はじめは、じっと全員を見渡すと、凛とした表情で言い渡した。

「これより帝国華撃団宇宙組は出撃する!目標は帝国空軍第五十六部隊!以上、各員出撃準備に入れ」

「了解!」全員が咄嗟に緊張した面持ちになった。それくらい、今のはじめには威厳があったからだ。

「朝日奈さん、僕がハンガーまで案内するよ。白蓮はきちんと、あなた用にメンテナンスしてフル装備にしたから、今度は大丈夫だと思う」

「ありがとう」

友之についてハンガーまで走って行くと、白い機体が見えた。もう、あの時のような異常さは感じない。リフトを使ってコクピットのシートに座ると、計器に灯が入り、壁に外部の映像が投影されていく。

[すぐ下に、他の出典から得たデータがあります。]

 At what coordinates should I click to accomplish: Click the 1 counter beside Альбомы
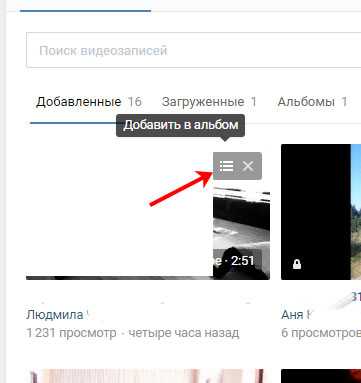[344, 102]
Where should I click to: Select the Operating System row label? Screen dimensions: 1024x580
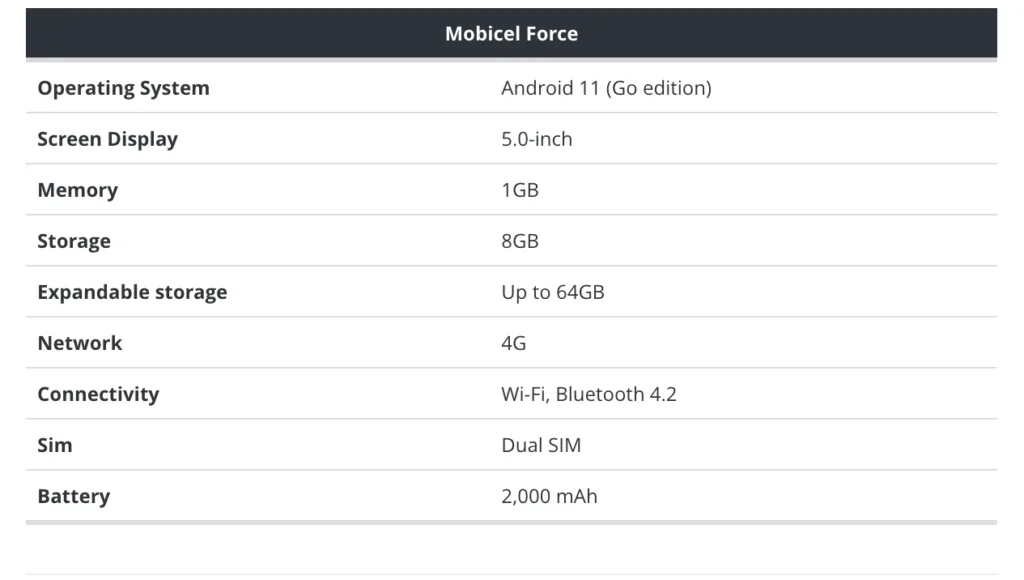click(x=123, y=88)
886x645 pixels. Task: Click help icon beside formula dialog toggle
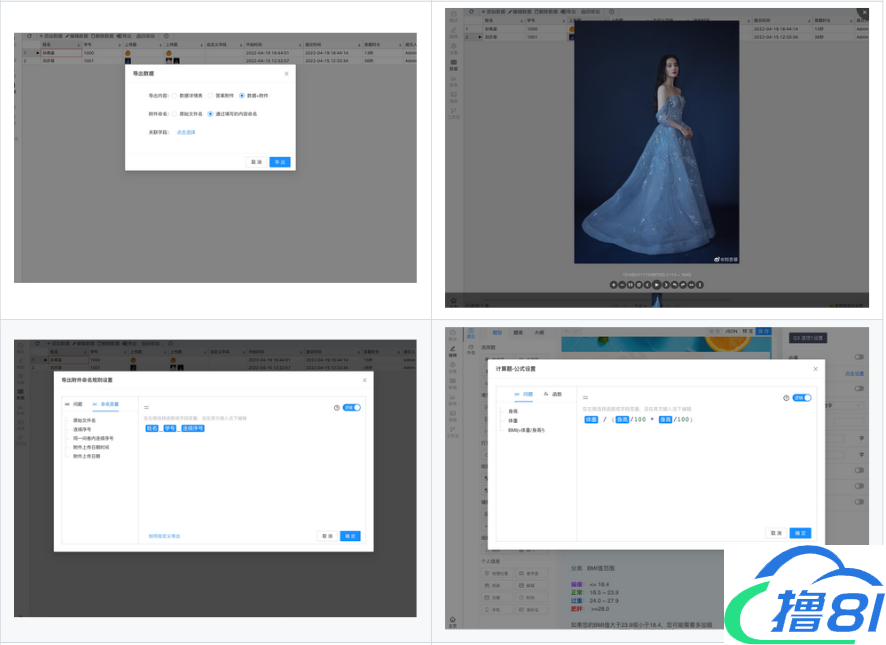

正面のメインモニタには、「WELCOME TO SERAPH SYSTEM」という画像が映し出されている。

「本当に、AIが複雑な制御をここまでオートに処理してる・・・すごい機体ね」

はじめはパネルを素早く操作して発進態勢のモードにシフトさせると、信号に従い、機体をエレベータに載せた。

倉田がディスプレイに映った。

「ランプ点灯3秒後に機体を一気に地上へ射出します。軽くGを感じるかもしれませんが、中尉くらいの腕前なら大丈夫っす」倉田は数種類のパネルを手早く操作しながら、明るい表情で言った。

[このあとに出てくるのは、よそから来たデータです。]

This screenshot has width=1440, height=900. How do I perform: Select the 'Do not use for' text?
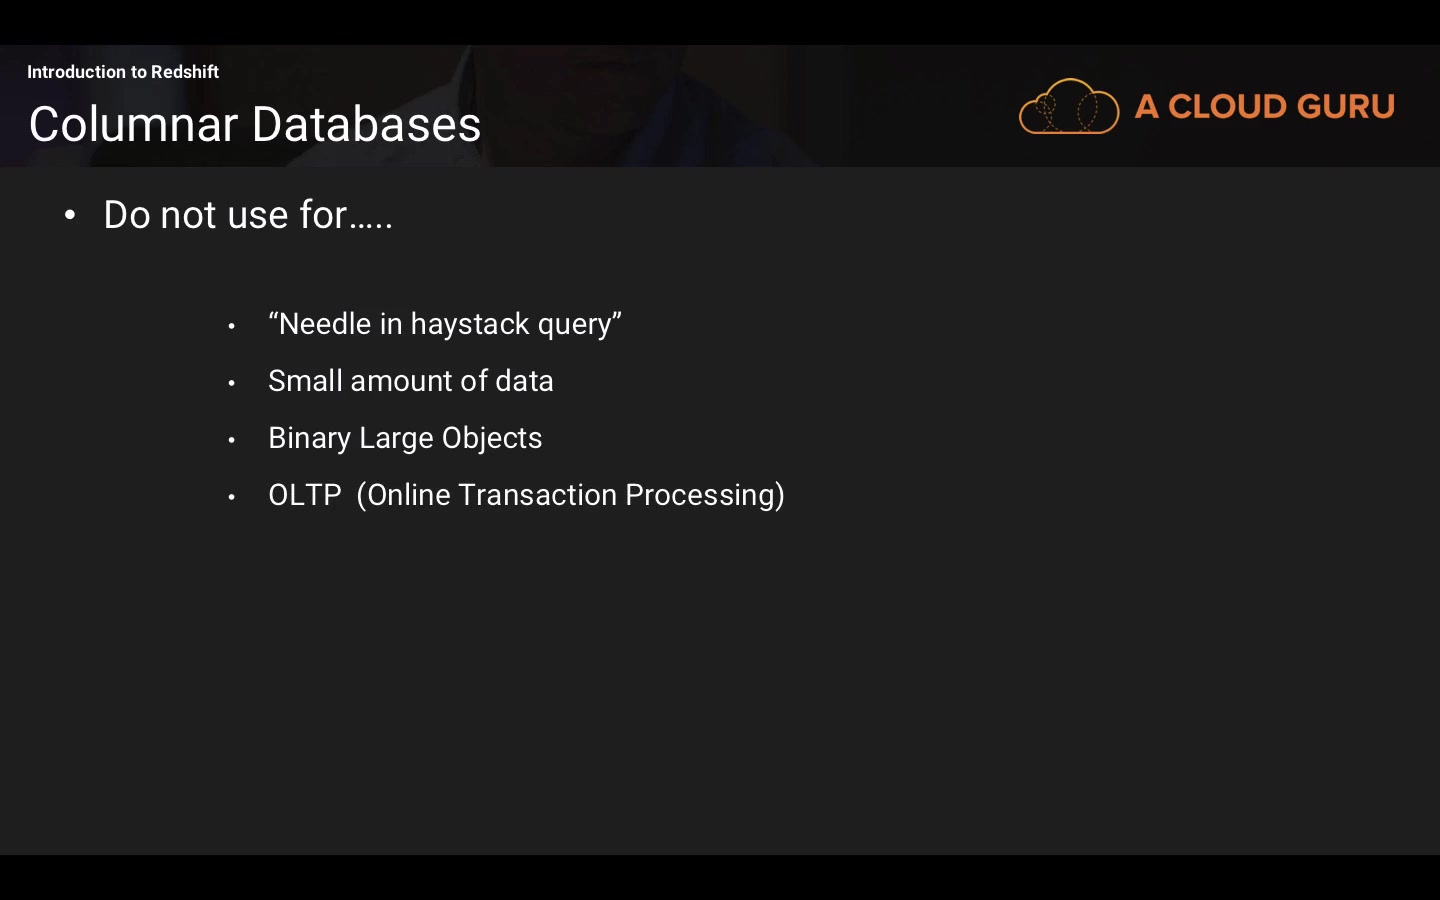(247, 215)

「さっき、かっこよかったっすよ!がんばってくださいね!」

「いってらっしゃい!」

ぼたんも、無理矢理、倉田の通信画面に割り込んできた。

「ありがとう」

はじめも笑顔で返した。

「じゃ、発進どうぞ!」

シグナルが3カウントを取ると、一気にエレベータが高速で上昇した。

「・・・・ん!」

確かなGを感じたが、汎用機に比べるとそうでもない。なるほど、流石に最新型だ、とはじめは感心した。地上に射出されると同時に、両翼のジョイントが液体金属となってしなやかに変形し、さなぎのように機体を覆い、それにタイミングを合わせ、はじめは一気にメインブースターを吹かせた。それだけでかなりの高度まで上昇する。それの起こす熱の陽炎の向こうに、不気味な沈黙を続ける第五十六部隊が見えた。

「・・・・・・・・・・こんな事になるなんて、よっぽど腐れ縁なのね・・・・・・山本大尉・・・・・・」

はじめは、目を細めて呟いた。

白蓮の翼が、空を切り裂くように展開した。